The -v flag enables debug logging, which shows the full LLM request/response cycle including tool calls.

The FastAPI app serves generated files from src/datasight/web/static/ and src/datasight/web/templates/index.html. Those files are ignored by git. Run bash scripts/build-frontend.sh after a clean checkout and whenever you want datasight run to serve a freshly built production UI.

Pre-commit hooks¶

The project uses prek — a drop-in replacement for pre-commit — to run checks automatically on every commit. It reads the same .pre-commit-config.yaml. Install the hooks after cloning:

prek install

Hooks run ruff (lint + format), ruff-format, ty (type checking), and a docs CLI reference drift check. If a hook fails, it will either auto-fix the file (ruff format) or show you what to fix. Stage the fixes and commit again.

To run all hooks manually against every file:

prek run --all-files

Code style¶

The project uses ruff for linting and formatting, and ty for type checking.

# Run manually
ruff check src/
ruff format src/
ty check

Frontend¶

The frontend is built with Svelte 5 + TypeScript + Tailwind CSS and uses Vite as the build tool. Source lives in frontend/.

cd frontend
npm install
npm run dev           # Vite dev server on :5173 (proxies /api to :8084)
npm run check         # Svelte + TypeScript checks
npm test              # Vitest unit tests
npm run build         # Production build

For frontend development, run datasight run in another terminal for the API server, then use npm run dev from frontend/. To test the exact production UI served by FastAPI, build and copy the frontend output into FastAPI's serving directories:

bash scripts/build-frontend.sh

Release builds run this script before packaging. Hatch includes the generated assets in the sdist and wheel as build artifacts, so the repository stays free of generated frontend bundles while published packages still contain the web UI.

Testing¶

# Run the full Python test suite
pytest

# Run the CI-safe Python suite, excluding local Ollama integration tests
pytest -m "not integration"

# Run only tests that require a local Ollama model
pytest -m integration

# Frontend unit tests (Vitest)
cd frontend && npm test

# Frontend E2E tests (Playwright, requires datasight run)
cd frontend && npm run test:e2e

# Run the verification suite against a demo project
datasight demo ./test-project
cd test-project
datasight verify -v

Tests marked integration require a running local Ollama server with the qwen2.5:7b model available:

ollama pull qwen2.5:7b
ollama serve
pytest -m integration

Keep live-provider tests behind that marker so CI can run deterministically without a local model.

Documentation¶

Docs use Zensical.

uv sync --extra dev
. .venv/bin/activate
zensical serve
zensical build

When you change Click commands or help text, regenerate the static CLI docs:

python scripts/generate_cli_reference.py

Regenerating UI screenshots¶

Screenshots embedded in the docs live in docs/assets/screenshots/ and are captured by a dedicated Playwright spec at frontend/e2e/screenshots.spec.ts. They're excluded from the regular npm run test:e2e run (via --grep-invert screenshots) because they need a project-loaded server and specific UI state.
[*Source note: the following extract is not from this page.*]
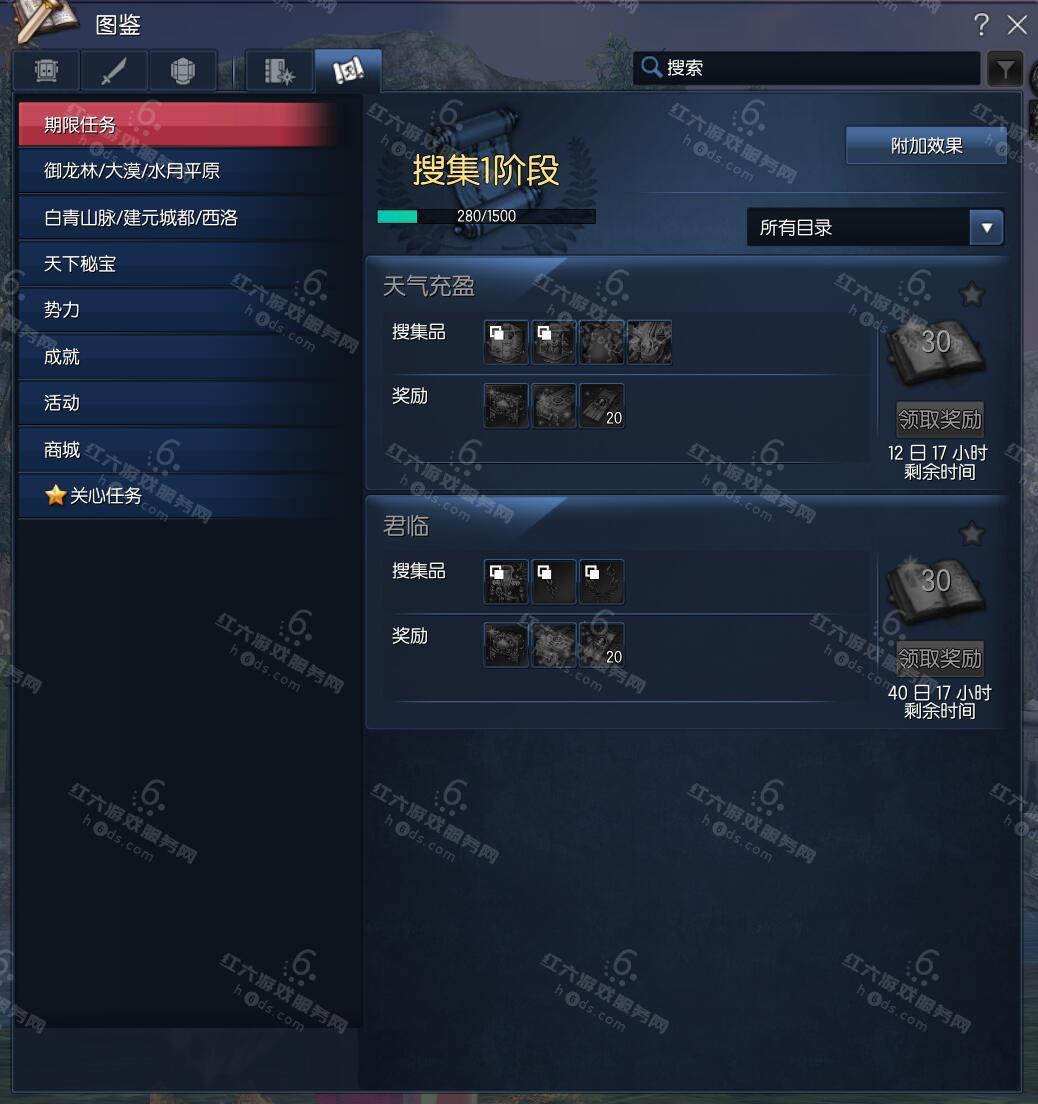Switch to the flag quest tab icon
The width and height of the screenshot is (1038, 1104).
pos(348,70)
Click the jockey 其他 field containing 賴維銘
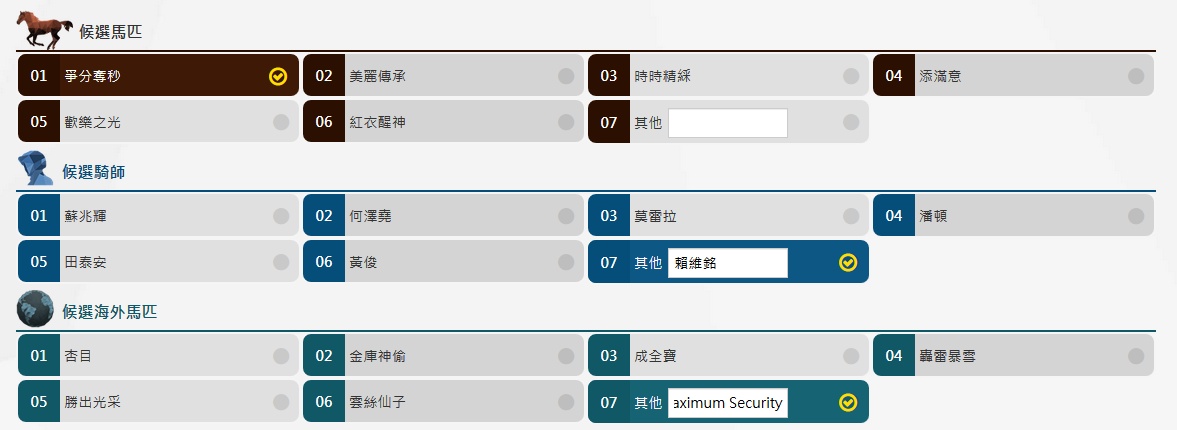Screen dimensions: 1177x430 pos(727,263)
Regenerate when the UI changes in a way that makes the committed images stale.

Start a server with a demo project in one terminal:

datasight demo eia-generation ~/datasight-eia-demo
datasight run --project-dir ~/datasight-eia-demo

In the live browser, run a chart-producing query (e.g. "Show monthly generation by fuel type as a line chart") and pin at least one card to the dashboard. The capture spec loads the first saved conversation for the chart screenshot, and reads dashboard state for the dashboard screenshot.

Run the capture spec in a second terminal:

cd frontend
npm run capture-screenshots

To regenerate a single view, filter by test name:

npm run capture-screenshots -- --grep chart-result

All tests capture in dark mode at a fixed 1280×800 viewport for visual consistency. The landing test intercepts GET /api/project so it renders the no-project landing page even against a server that has a project loaded.